-Re: Parser choking on irregular url
Lewis John Mcgibbney 2012-06-22, 14:50
On Fri, Jun 22, 2012 at 12:17 AM, Markus Jelsma
<[EMAIL PROTECTED]> wrote:
> Hi Lewis,
> You got fooled by the ampersand switch on Unix terminals that sends a command to the background. The  integers are Unix process ID's of the commands you have given.
> $ a&b&c is not one but three commands, sending a and b to the background. Your shell will output the [process ID] if a backgrounded command is finished.
> Encapsulate your URL with quotes and you are safe.

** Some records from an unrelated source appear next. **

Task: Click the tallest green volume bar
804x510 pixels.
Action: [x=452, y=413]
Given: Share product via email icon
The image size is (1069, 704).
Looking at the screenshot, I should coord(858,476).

> -----Original message-----
>> From:Lewis John Mcgibbney <[EMAIL PROTECTED]>
>> Sent: Fri 22-Jun-2012 00:36
>> To: [EMAIL PROTECTED]
>> Subject: Parser choking on irregular url
>> Something that that turned up on another list  was a scenario where
>> the following URL  was being fetched for processing.

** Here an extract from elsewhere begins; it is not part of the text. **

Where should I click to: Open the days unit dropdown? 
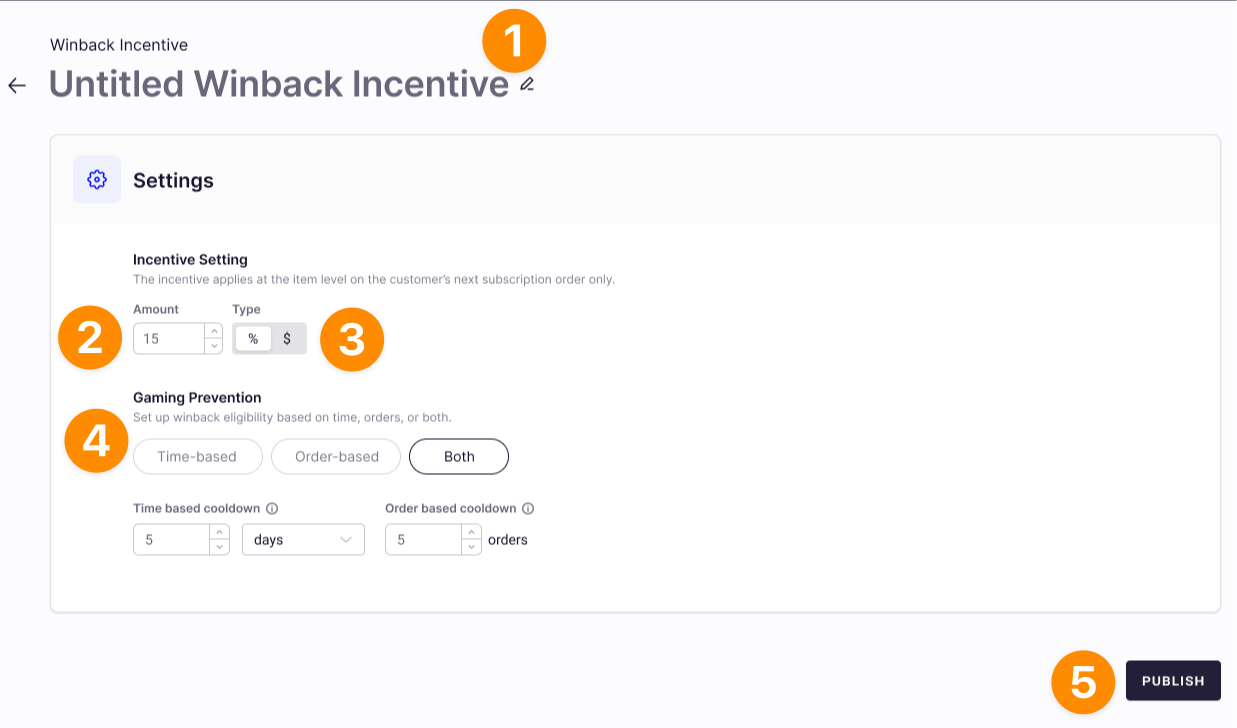pos(303,540)
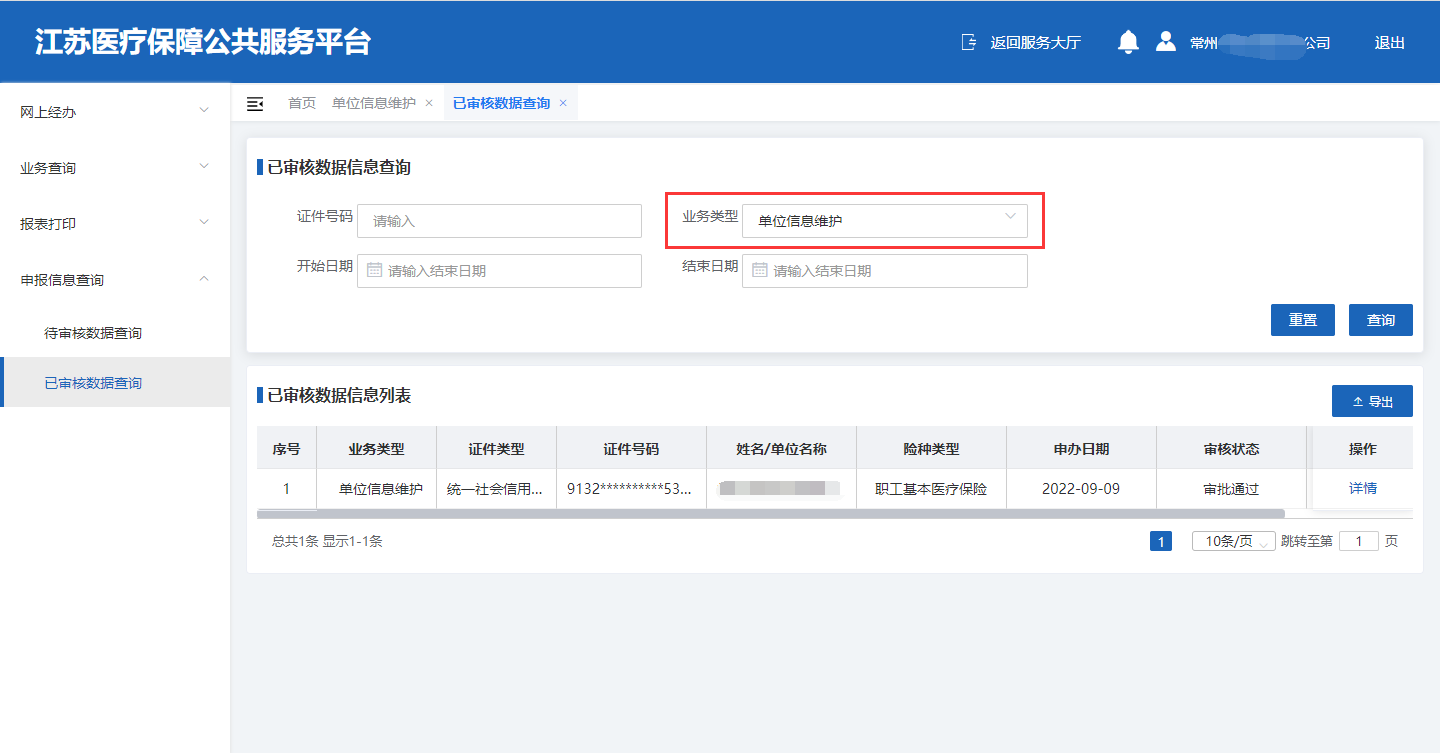This screenshot has width=1440, height=753.
Task: Collapse sidebar with the menu fold icon
Action: point(255,104)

>> Having tried fetching and parsing the URL unsuccessfully outside of
>> Nutch I decided to try the parsechecker with the following output.

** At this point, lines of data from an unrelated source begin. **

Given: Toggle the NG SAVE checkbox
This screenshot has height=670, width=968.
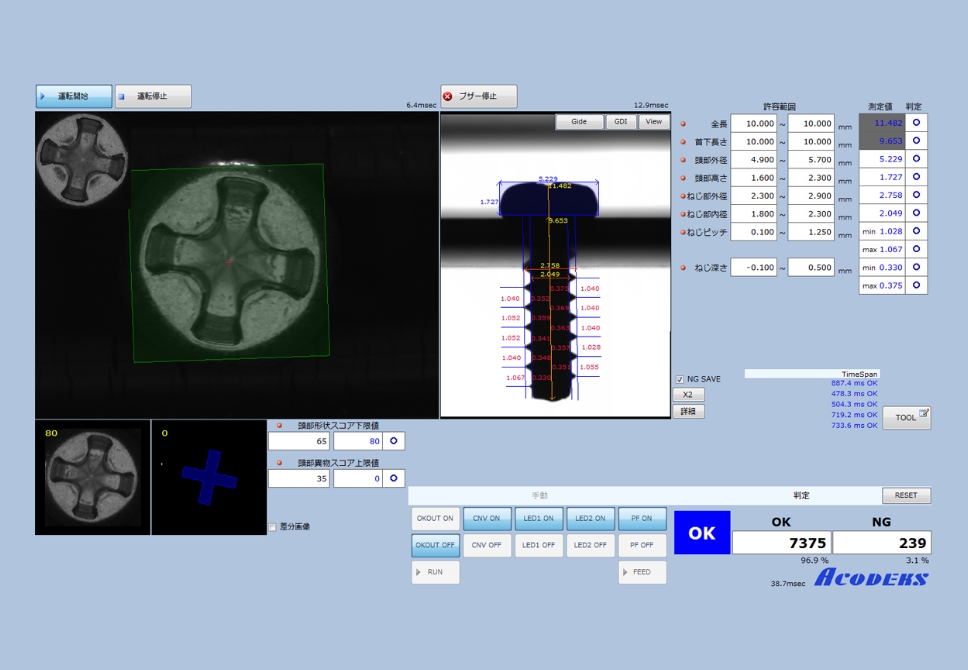Looking at the screenshot, I should pyautogui.click(x=680, y=379).
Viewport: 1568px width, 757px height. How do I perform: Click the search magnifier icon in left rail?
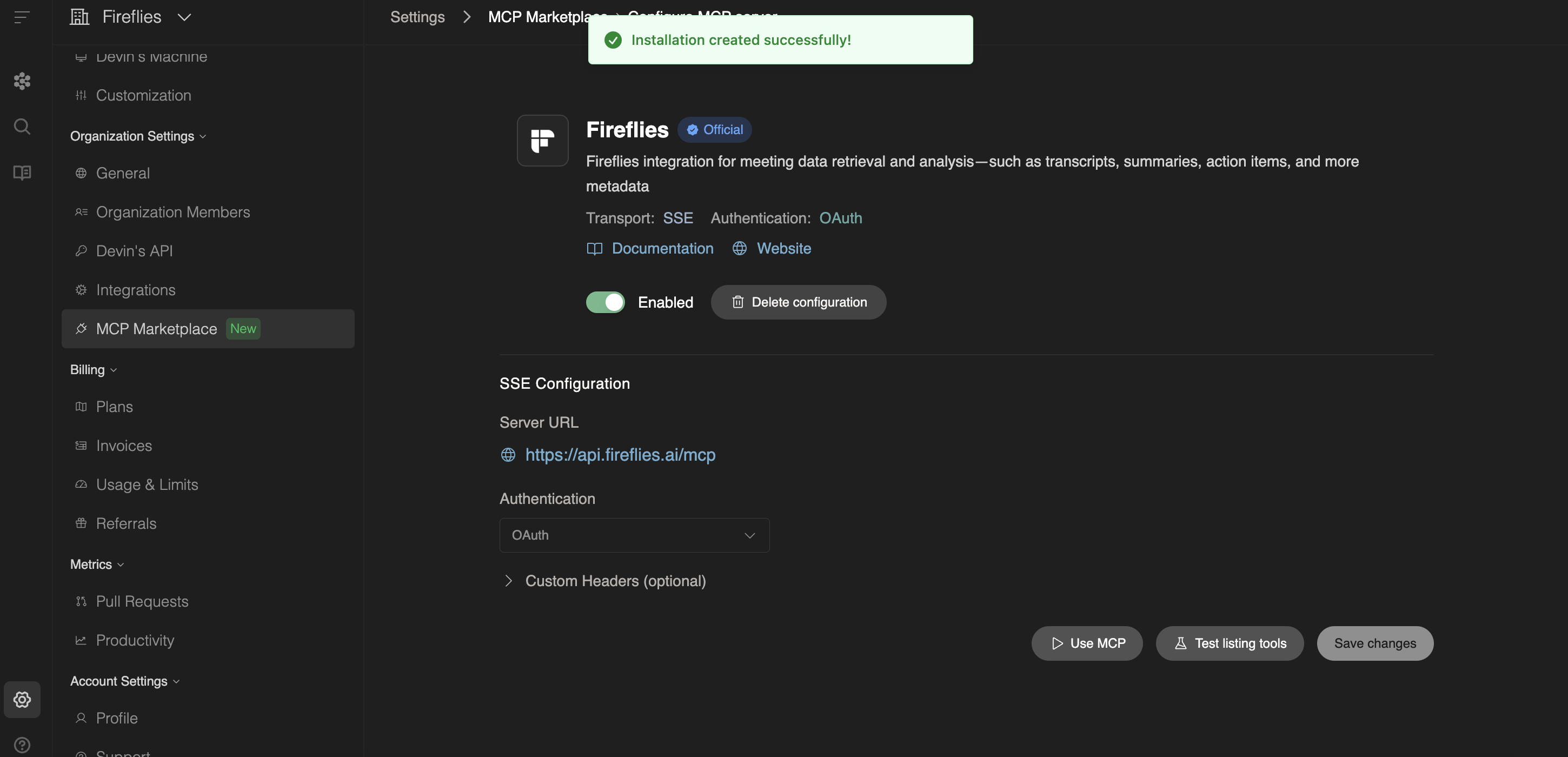click(x=22, y=127)
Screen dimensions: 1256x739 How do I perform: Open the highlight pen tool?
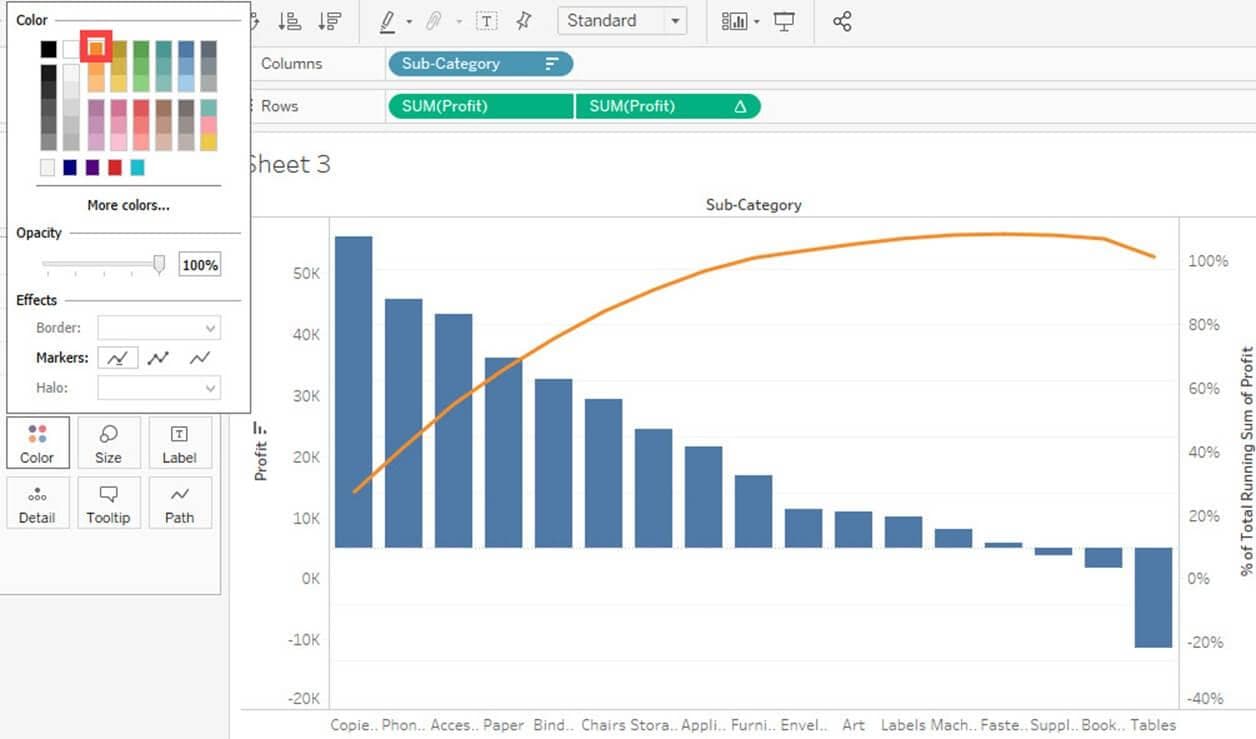(388, 20)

>> More comments below the output...
>> ./bin/nutch parsechecker
>>  3086
>>  3087
>>  3088
>>  Done ./bin/nutch parsechecker
>> lewismc@lewismc-HP-Mini-110-3100:~/ASF/trunk/runtime/local$ fetching:
>> parsing: http://en.wikipedia.org/w/api.php?action=query
>> contentType: text/html
>> signature: e29908847945e7dc482c2f6d6129a11c
>> Version: 5
>> Status: success(1,0)
>> Title: MediaWiki API Result
>> Outlinks: 2
>> outlink: toUrl: https://www.mediawiki.org/wiki/API anchor: complete
>> outlink: toUrl: http://en.wikipedia.org/w/api.php anchor: API help
>> Content Metadata: Vary=Accept-Encoding,X-Forwarded-Proto Date=Thu, 21
>> Jun 2012 22:14:21 GMT Content-Length=427 Content-Encoding=gzip
>> Connection=close X-Cache-Lookup=MISS from
>> amssq38.esams.wikimedia.org:80 Content-Type=text/html; charset=utf-8
>> X-Cache=MISS from amssq38.esams.wikimedia.org Server=Apache
>> Cache-Control=private X-Content-Type-Options=nosniff
>> Parse Metadata: CharEncodingForConversion=utf-8 OriginalCharEncoding=utf-8
>> 1) What do the integers within the 's represent?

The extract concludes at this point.